Requirement: What lines of the material below include the string "radio"? Copy all of them.

Given records:
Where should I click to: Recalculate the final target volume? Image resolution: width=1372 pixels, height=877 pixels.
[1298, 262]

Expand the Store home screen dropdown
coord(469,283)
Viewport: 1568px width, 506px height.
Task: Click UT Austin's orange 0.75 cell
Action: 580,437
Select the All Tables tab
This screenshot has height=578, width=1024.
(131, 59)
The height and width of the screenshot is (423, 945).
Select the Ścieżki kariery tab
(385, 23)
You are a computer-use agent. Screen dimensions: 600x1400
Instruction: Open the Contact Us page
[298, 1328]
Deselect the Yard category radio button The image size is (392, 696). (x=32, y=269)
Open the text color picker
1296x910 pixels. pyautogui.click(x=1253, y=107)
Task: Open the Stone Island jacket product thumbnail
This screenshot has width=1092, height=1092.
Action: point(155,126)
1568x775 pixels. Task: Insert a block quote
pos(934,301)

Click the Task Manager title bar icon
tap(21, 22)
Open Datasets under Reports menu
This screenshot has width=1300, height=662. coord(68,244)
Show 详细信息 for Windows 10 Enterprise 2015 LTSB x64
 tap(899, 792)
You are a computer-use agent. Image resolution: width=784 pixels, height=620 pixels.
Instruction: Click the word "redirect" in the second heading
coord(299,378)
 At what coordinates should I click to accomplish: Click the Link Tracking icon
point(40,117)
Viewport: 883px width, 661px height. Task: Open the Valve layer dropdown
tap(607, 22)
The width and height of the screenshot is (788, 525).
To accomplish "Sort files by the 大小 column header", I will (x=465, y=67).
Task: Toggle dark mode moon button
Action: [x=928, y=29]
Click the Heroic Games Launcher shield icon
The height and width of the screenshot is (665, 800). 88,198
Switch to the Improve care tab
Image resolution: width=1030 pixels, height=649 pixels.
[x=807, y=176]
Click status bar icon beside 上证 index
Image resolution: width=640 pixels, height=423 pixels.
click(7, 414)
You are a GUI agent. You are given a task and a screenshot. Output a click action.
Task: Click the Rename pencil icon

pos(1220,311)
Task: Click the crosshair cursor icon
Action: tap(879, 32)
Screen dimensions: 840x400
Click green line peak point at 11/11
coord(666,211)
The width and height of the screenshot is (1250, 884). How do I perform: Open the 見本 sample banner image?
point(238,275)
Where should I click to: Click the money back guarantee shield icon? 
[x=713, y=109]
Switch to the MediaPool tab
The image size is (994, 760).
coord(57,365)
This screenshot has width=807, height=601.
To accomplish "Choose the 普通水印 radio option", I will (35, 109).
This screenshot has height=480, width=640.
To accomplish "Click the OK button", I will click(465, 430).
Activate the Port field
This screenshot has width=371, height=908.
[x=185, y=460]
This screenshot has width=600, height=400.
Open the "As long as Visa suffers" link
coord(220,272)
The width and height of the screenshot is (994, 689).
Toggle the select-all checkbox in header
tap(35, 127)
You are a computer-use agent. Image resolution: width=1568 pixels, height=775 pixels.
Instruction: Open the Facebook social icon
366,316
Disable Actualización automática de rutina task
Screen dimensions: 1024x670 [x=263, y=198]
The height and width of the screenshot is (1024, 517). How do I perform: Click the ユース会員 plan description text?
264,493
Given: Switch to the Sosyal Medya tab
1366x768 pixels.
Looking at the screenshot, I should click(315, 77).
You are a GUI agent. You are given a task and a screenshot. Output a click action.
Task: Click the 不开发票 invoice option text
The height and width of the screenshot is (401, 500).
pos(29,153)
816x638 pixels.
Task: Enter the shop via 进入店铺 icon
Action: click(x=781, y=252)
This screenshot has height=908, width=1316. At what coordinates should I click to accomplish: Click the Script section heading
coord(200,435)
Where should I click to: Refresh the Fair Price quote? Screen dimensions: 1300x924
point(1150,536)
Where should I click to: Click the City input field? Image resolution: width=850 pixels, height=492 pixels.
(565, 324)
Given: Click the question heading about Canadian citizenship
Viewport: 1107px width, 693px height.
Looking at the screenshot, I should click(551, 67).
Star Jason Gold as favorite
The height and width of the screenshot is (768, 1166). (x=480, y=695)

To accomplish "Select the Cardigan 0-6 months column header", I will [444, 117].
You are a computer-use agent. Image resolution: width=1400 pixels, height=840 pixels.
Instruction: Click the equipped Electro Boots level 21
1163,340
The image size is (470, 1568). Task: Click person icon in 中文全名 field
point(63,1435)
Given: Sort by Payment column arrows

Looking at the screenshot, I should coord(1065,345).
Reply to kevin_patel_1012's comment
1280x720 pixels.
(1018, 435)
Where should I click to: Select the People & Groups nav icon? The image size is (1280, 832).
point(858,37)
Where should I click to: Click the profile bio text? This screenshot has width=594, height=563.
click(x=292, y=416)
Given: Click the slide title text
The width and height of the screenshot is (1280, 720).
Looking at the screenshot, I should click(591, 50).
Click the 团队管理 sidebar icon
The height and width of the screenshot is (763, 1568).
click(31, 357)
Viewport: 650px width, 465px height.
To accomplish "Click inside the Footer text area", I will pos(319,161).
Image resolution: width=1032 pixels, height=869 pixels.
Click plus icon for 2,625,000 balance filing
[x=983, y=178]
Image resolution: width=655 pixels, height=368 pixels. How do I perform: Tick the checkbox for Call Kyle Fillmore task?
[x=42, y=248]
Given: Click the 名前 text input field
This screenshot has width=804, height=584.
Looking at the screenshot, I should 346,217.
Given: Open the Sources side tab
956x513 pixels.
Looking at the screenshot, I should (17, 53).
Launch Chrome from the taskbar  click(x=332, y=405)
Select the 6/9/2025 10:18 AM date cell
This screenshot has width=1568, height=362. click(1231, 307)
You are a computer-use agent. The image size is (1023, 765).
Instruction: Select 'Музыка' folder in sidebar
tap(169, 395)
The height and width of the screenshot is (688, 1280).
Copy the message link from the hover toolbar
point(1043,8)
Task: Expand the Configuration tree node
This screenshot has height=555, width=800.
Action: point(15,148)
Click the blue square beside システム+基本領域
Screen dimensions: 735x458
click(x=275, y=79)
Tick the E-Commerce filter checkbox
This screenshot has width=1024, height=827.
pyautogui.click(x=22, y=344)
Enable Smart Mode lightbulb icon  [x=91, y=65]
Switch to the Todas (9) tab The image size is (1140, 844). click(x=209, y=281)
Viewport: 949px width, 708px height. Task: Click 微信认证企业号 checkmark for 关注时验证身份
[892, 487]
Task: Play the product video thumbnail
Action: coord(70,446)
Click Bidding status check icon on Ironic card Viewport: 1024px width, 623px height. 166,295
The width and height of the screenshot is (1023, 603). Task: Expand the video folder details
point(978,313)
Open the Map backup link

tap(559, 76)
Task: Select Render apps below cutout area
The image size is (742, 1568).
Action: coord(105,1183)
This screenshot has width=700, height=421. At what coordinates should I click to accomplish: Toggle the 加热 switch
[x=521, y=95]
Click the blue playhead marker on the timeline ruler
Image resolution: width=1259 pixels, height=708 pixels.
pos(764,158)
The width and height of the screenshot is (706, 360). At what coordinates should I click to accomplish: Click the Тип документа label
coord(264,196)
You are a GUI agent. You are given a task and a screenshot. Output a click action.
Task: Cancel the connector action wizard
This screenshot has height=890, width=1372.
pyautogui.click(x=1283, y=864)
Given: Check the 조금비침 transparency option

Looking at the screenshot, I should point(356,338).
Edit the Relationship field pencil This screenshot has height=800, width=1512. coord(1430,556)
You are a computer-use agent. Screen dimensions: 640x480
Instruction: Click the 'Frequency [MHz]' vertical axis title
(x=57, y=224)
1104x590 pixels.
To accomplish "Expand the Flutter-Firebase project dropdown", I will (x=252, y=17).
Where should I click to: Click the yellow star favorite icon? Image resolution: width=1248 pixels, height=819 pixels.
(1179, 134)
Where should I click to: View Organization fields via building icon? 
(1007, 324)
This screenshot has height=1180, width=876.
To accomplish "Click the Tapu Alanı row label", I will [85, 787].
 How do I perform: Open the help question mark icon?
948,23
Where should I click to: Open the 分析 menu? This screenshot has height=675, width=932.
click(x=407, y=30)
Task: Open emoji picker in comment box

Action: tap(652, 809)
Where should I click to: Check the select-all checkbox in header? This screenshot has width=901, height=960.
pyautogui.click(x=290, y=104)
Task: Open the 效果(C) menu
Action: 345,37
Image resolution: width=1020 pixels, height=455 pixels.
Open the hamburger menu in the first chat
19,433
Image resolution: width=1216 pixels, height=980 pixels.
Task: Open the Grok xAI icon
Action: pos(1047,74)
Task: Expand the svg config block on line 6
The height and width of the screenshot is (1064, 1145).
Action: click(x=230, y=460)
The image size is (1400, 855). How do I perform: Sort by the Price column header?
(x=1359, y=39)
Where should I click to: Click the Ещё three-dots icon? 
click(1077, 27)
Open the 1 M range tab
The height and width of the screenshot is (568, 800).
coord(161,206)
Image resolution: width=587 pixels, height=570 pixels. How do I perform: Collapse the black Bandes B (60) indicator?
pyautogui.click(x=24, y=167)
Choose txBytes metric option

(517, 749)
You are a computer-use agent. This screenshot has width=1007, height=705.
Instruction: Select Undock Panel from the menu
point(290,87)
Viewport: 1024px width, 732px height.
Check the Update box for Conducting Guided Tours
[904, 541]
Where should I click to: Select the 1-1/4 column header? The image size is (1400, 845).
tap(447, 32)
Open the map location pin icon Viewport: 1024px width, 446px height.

Your solution:
Deselect the Yard category radio button The image size is (392, 696). (x=32, y=269)
To accomplish "Choose the 普通水印 radio option", I will (35, 109).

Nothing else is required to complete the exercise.